Likewise, thousands of people die in homicides in the United States every year. We could reduce this number substantially … (but) more intrusive monitoring, additional policing, stricter sentencing and other, harsher measures are not worth the benefit.
Strain is like every other conservative; they’ll warn
everyone about the horrors of rationing, and then mindlessly suggest that rationing is good, moral, and most importantly saves money too.
And for those not as
comfortable letting “some people die”…Strain eases their minds suggesting that he could be wrong...:
Repealing Obamacare could — although wouldn't necessarily — result in more people dying. But it clearly would not be immoral.

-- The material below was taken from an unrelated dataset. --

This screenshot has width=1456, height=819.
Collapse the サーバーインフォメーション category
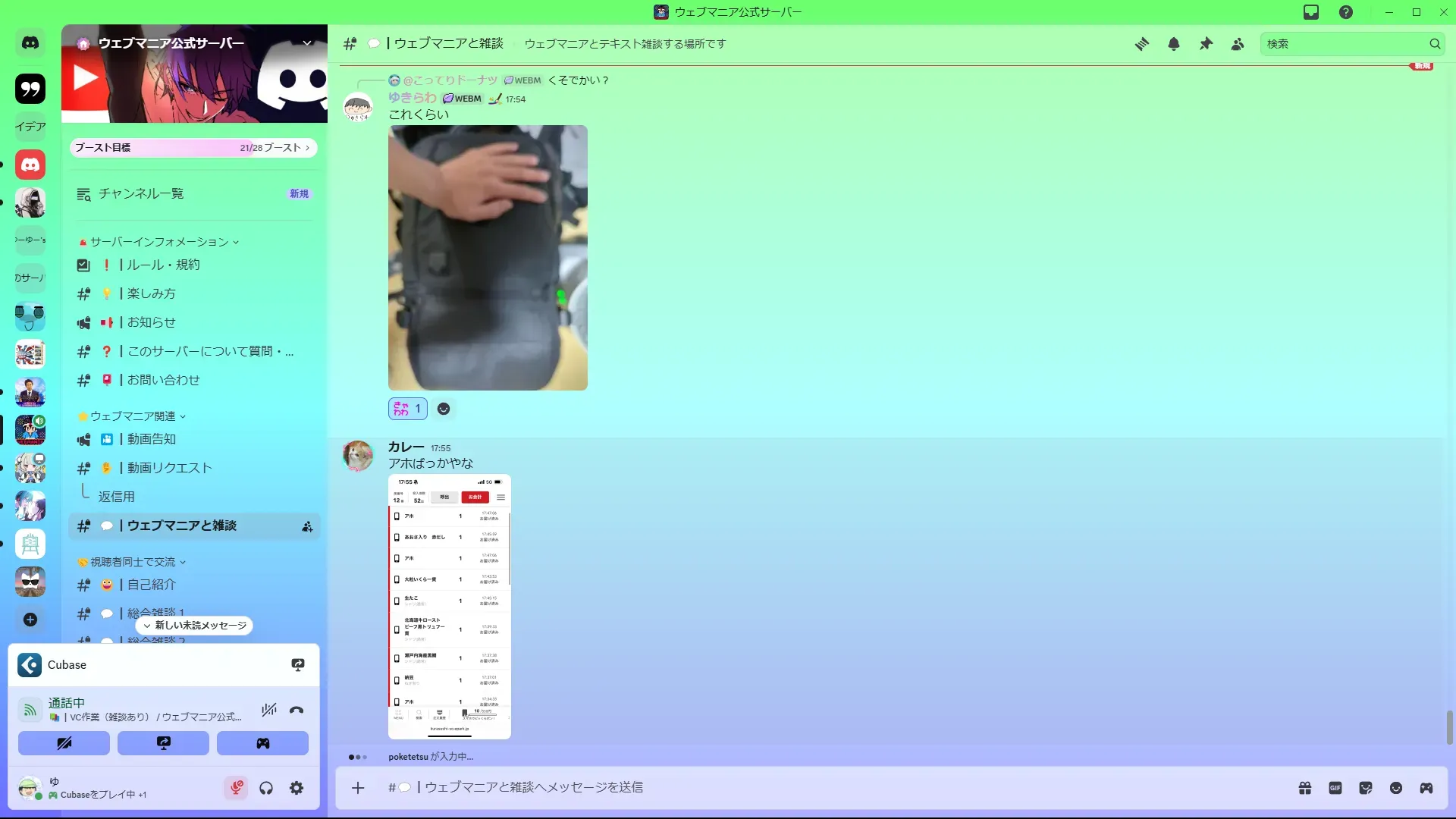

Clearly. The conservative Borg-like mind is now certain.
Done.
EXTRA: Strain does offer a few “reform” ideas that will
either bankrupt most families or look like a version of ObamaCare pieced back together with bailing twine. Strain blows any credibility by showing us he has
no idea how expensive “low-probability events” will actually cost:
What should universal coverage look like? It requires a nuanced answer. The insurance system should be designed to financially protect people from low-probability events, rather than provide comprehensive coverage for all health events, as Obamacare envisions … universal coverage should concern itself with the catastrophic expenses associated with serious medical events.
Strain is also good using government force to get the wealthy to buy health
care, what he calls “incentivizing.”
People who can afford such coverage should be incentivized to purchase it, and those who can’t should receive a government subsidy to do so (Like ObamaCare). It would require less spending, fewer tax dollars, less coercion and less regulation, leaving more money for other important government programs or for taxpayers to spend as they wish.
Strain summarized the convoluted GOP plan below:
The Burr-Coburn-Hatch plan would repeal the Affordable Care Act, including the individual mandate to purchase insurance, and leave the current system of employer-sponsored coverage largely in place. It would cap the tax preference for employer-provided coverage (though only for extremely generous plans) and use the revenue to provide a tax credit for people who don’t get their health insurance through their jobs. Their plan would provide “continuous coverage” protection, so that people who remain enrolled in insurance can’t be financially penalized for getting sick; offer new federal funding for high-risk pools; and allow Medicaid participants to receive the tax credits and enroll in individual-market plans. A paramount goal of this proposal is to ensure that no one who is or becomes gravely ill goes without adequate medical care.
The plan has not been scored by the Congressional Budget Office, but according to the Center for Health and Economy, a health-care research organization, relative to Obamacare the senators’ proposal would lower premiums, result in roughly the same number of individuals covered by insurance policies and yield a significant 10-year net budget savings.
Translated; the lower premiums cover fewer medical events; “the
same number covered by insurance” means 40 to 50 million people will be without coverage again; and the government will save money by
abandoning the people they were supposed to protect.